#### DATA LISTING:

######

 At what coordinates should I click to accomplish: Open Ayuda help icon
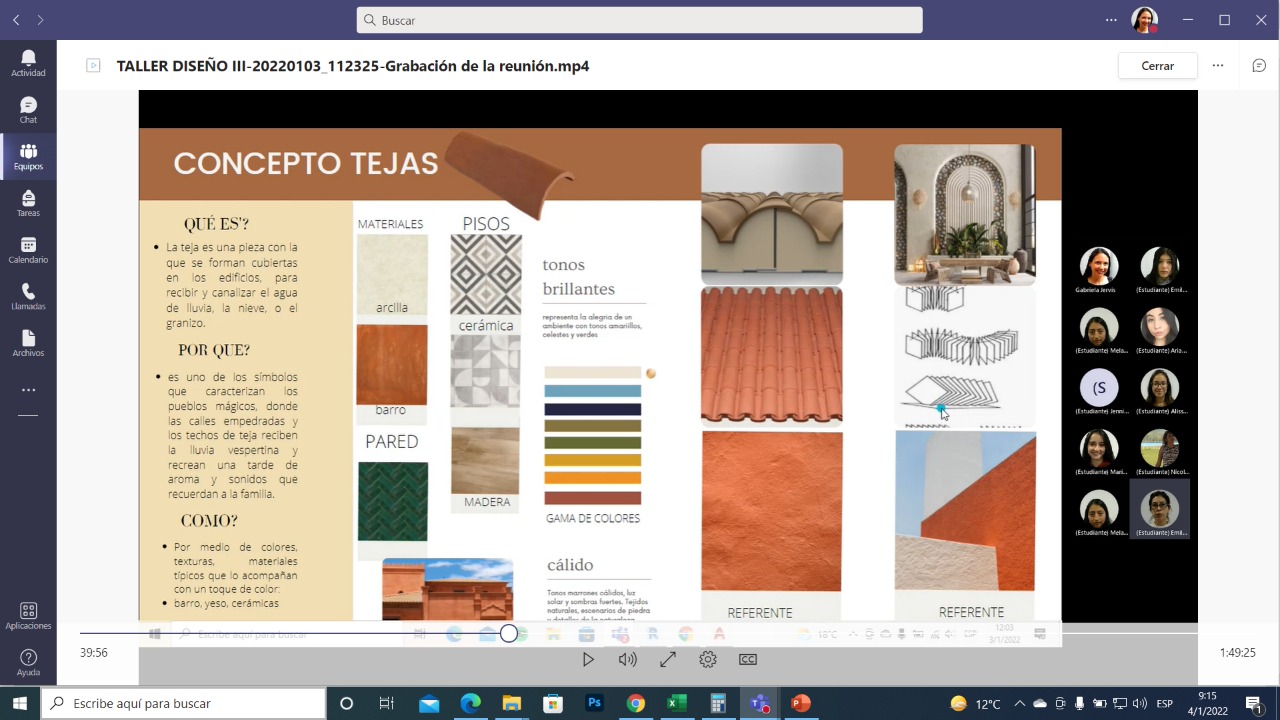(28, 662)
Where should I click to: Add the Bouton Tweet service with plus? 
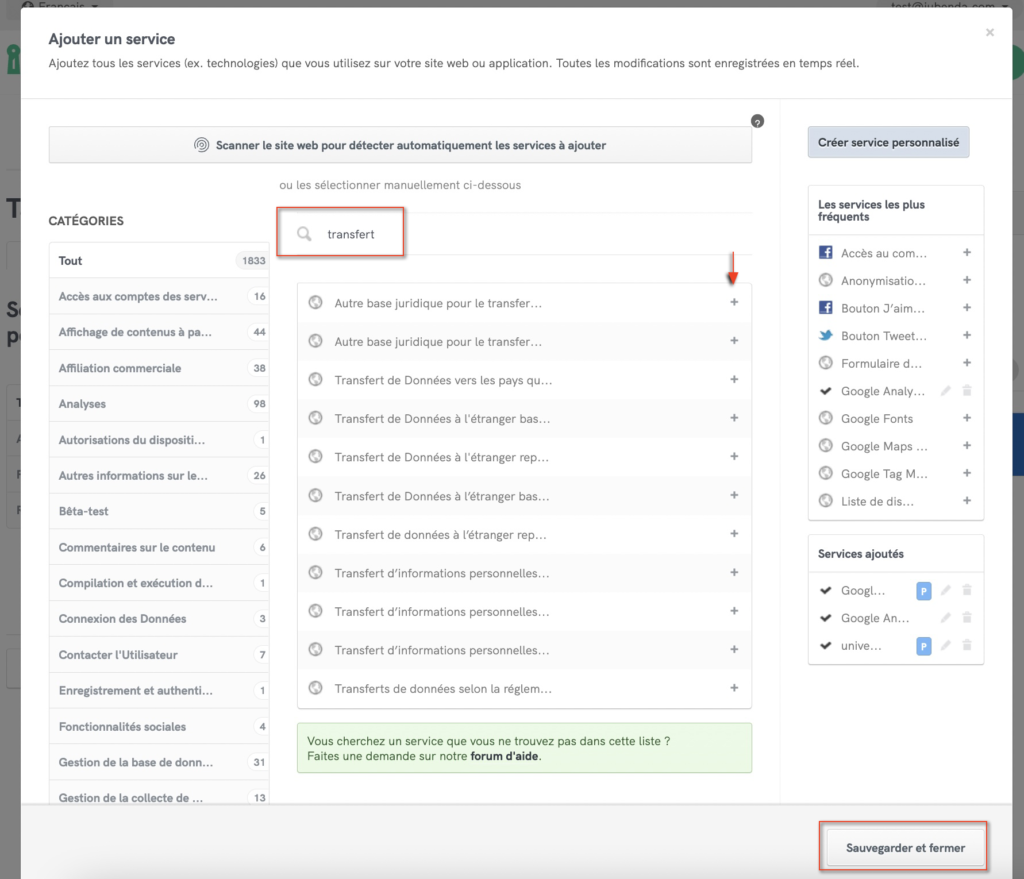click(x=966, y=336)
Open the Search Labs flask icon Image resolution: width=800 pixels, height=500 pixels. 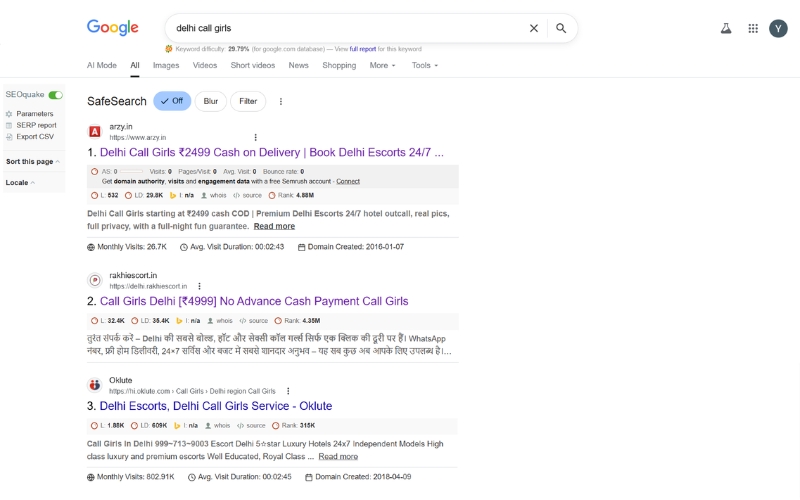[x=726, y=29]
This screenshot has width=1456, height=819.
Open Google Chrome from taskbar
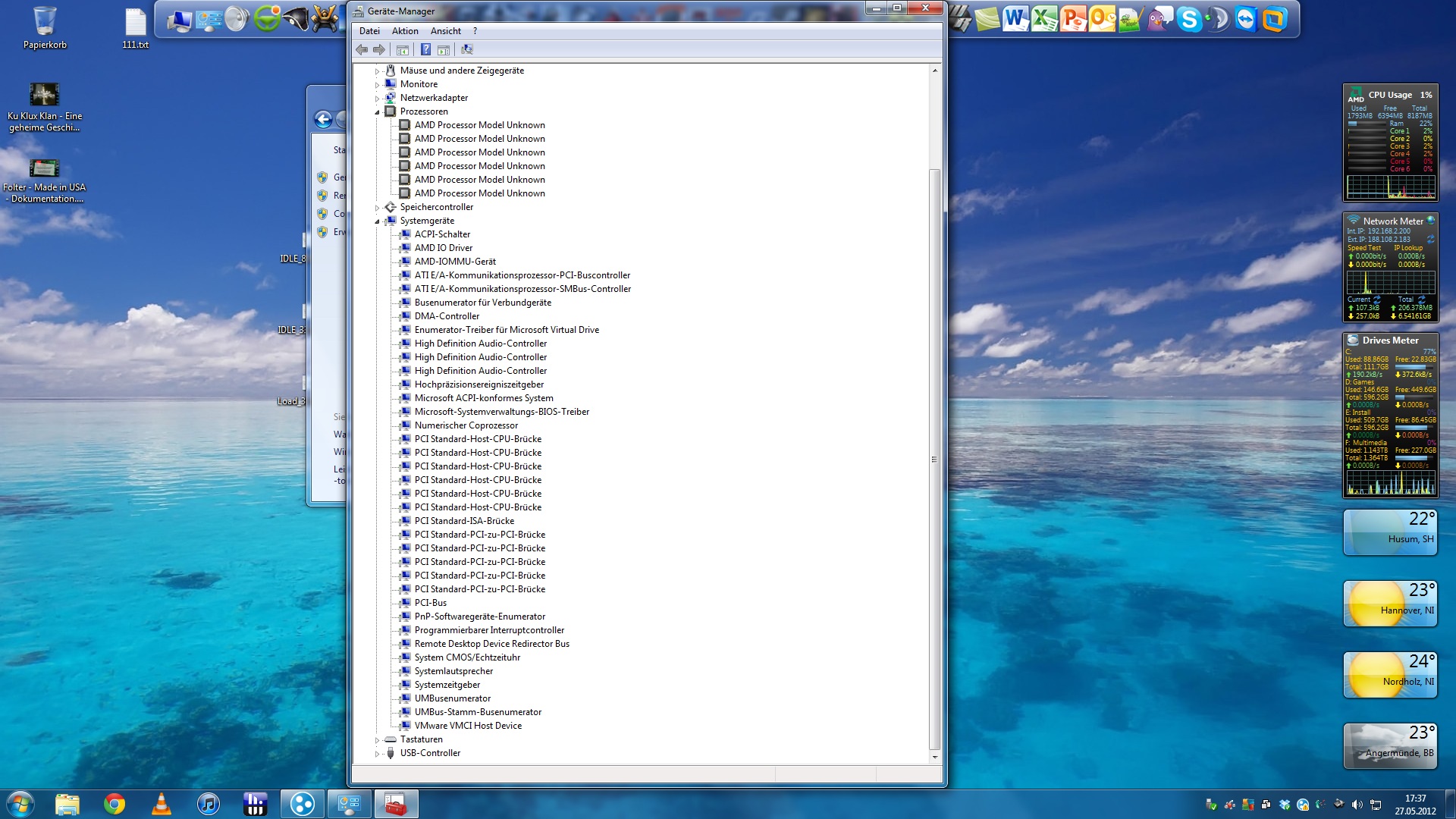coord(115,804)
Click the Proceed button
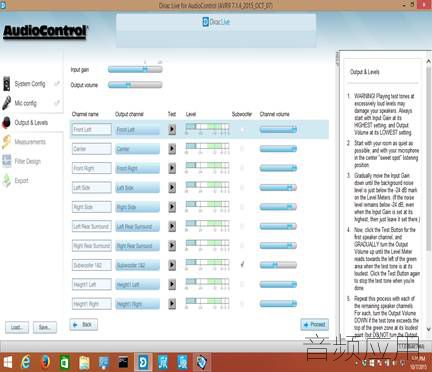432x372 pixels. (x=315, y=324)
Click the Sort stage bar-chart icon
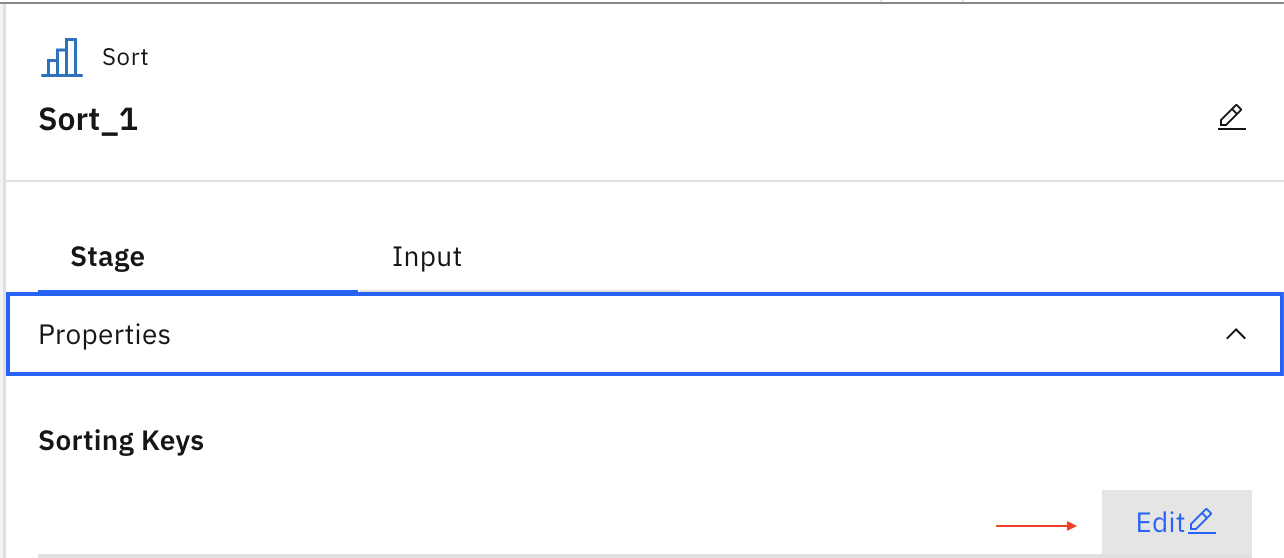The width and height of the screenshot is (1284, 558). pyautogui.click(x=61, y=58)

######

#### TASK DIRECTIONS:
Copy out the rows word for word, from the line that contains "This screenshot has width=1456, height=819." through the last row, including both of those lines. Omit the pictures from your answer.

#### TASK RESPONSE:
This screenshot has width=1456, height=819.
Open Google Chrome from taskbar
coord(115,804)
Click the Proceed button
432x372 pixels. (x=315, y=324)
Click the Sort stage bar-chart icon
The width and height of the screenshot is (1284, 558). pyautogui.click(x=61, y=58)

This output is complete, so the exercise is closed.